- **SET PROBLEM 1**
Which people does the distance education passage quote by name?
- **SET PROBLEM 2**
Reproduce word for word the part of the distance education passage that opens with the words containing "René: Distance education" and closes with "It’s only fair!".
- **SET PROBLEM 3**
Answer these questions from the distance education passage:
(a) How much has the Nursing program's enrollment grown since it began being offered through distance education?
(b) When are the in-person lab sessions for technical programs held?
(c) About how many exam sites does Cégep à distance have in its network?
==== READING PASSAGE
Sometimes, individual solutions also eventually benefit a greater number of students:

René: The Centre d’aide en français (French help centre) initially provided assistance to a student residing in Sorel. Options such as screen sharing or using an interactive whiteboard facilitated distance education workshops. Now that the service exists, it can be reused as needed. Since it was set up, a number of students at the CEGEP have taken advantage of the French assistance service remotely.

Distance education also offers a variety of possibilities to adapt teaching according to each student’s needs while also taking the pace of learning into account:

Martin B.: The Moodle platform provides a good framework for various teaching situations: It is a flexible way to help students in difficulty (it is always available and it offers the possibility for the student to review material). It also helps by providing additional tools and resources that enable advanced students to go even further. It allows for differentiated teaching.

There has been a marked increase in college attendance throughout the Quebec college network by students with specific needs (emerging student populations). Distance education, and more broadly, universal learning design, offer new possibilities in terms of adaptation and accessibility for postsecondary education.

Constraints and New Ways of Operating

Distance education poses certain challenges in terms of logistics and requires pedagogical adaptation. There may be some reluctance, too, when distance education is expected to meet a certain need that is neither immediate nor tangible. Several contributors note that the programs whose cohorts have the highest number of students are less likely to turn to distance education.

Marie-Hélène: It is more difficult for teachers whose program is not declining in enrollment to accept concessions in their work schedules or the nature of their tasks. However, I find that there is less reluctance than a few years ago because teachers are aware that new realities have made some changes in teaching methods necessary. Some points are reassuring:

  • They see various examples of success such as the Nursing program, which has tripled its enrollment, requiring eight additional teachers since it began being offered through distance education.
  • Statistics show that remote learners have a slightly higher success rate than students in the teacher’s classroom. This piece of data facilitates the change of opinion that is taking place among teachers. The strength of the numbers eventually has an impact.

Martin B.: A number of technical programs require lab sessions that must take place in person in the lab.

  • These sessions are held on weekends, which involves mobilizing support staff to prepare the laboratory and supervise students with a schedule that is different from the regular CEGEP schedule.
  • Conversely, teachers are encouraged to establish limits for their availability: The fact that the course material is accessible at any time or that the use of email is easy and ubiquitous does not obligate teachers to make themselves available at all times - especially evenings and weekends.

Distance education also poses a certain number of logistical challenges. An increase in the number of participants makes communication and personnel management more complex. Coordinating the various groups and evaluation activities requires careful organization. When teaching multiple sites, the time to send out material must be taken into account. There is no room for last minute changes, especially when it comes to exams. The contributors are unanimous on this point: Distance education leaves little room for improvisation.

René: Distance education courses follow the college calendar and schedule. It can be challenging to coordinate activities with distance students and evaluating them on the same schedule as in-person students.

  • Exams for the remote learners must take place at the same time as the group that is on campus. Cégep à distance provides a valuable resource with its network of close to 50 exam sites. Instructions must be clear because the supervisors at the various sites and the teacher cannot provide additional information during the exam. It’s only fair!
========
==== COLLECTED DATA
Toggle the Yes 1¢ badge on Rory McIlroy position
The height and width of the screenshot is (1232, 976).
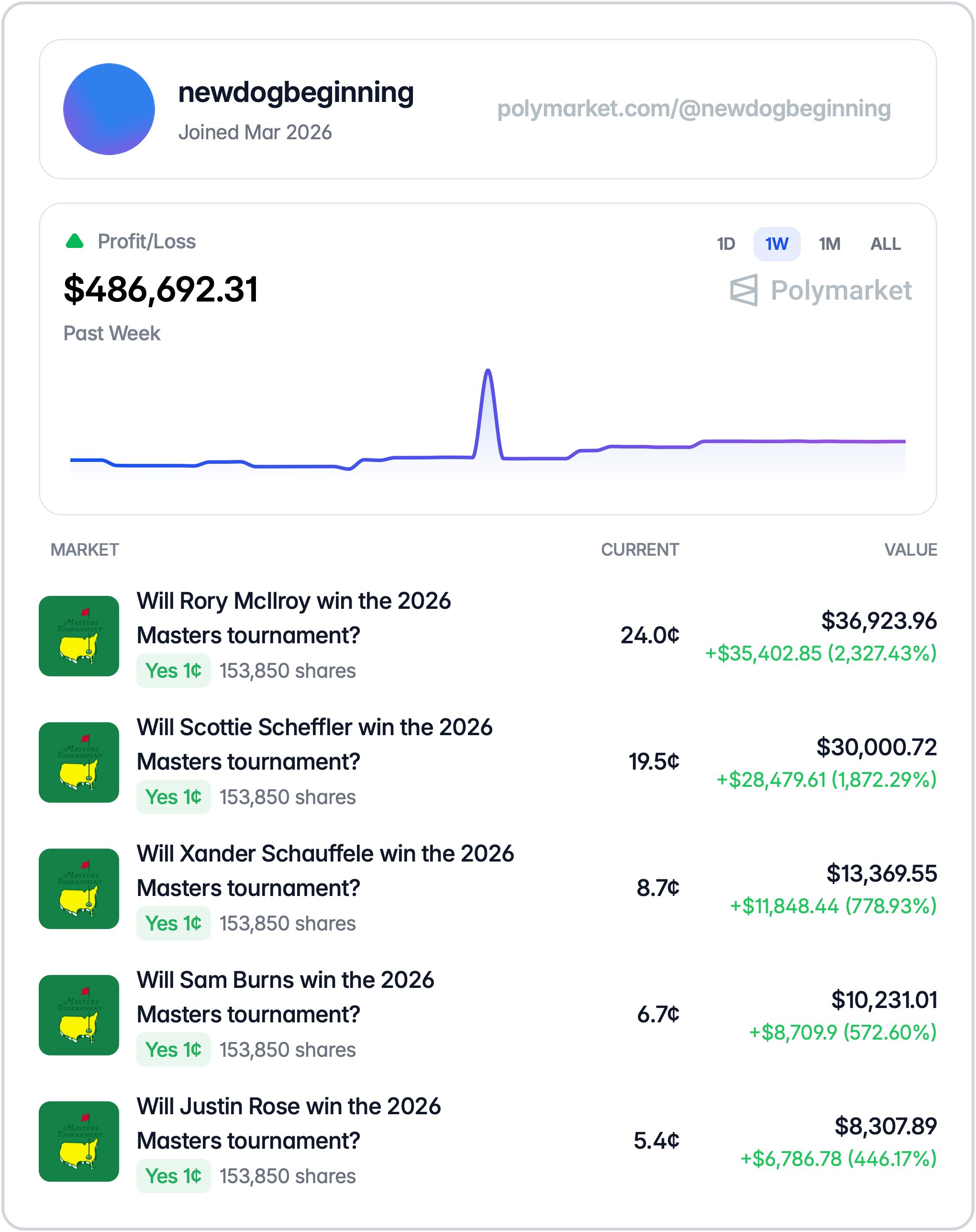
========
- **WRITTEN ANSWER 1**
René, Martin B., Marie-Hélène

- **WRITTEN ANSWER 2**
René: Distance education courses follow the college calendar and schedule. It can be challenging to coordinate activities with distance students and evaluating them on the same schedule as in-person students.

  • Exams for the remote learners must take place at the same time as the group that is on campus. Cégep à distance provides a valuable resource with its network of close to 50 exam sites. Instructions must be clear because the supervisors at the various sites and the teacher cannot provide additional information during the exam. It’s only fair!

- **WRITTEN ANSWER 3**
(a) It has tripled, requiring eight additional teachers.
(b) On weekends.
(c) Close to 50.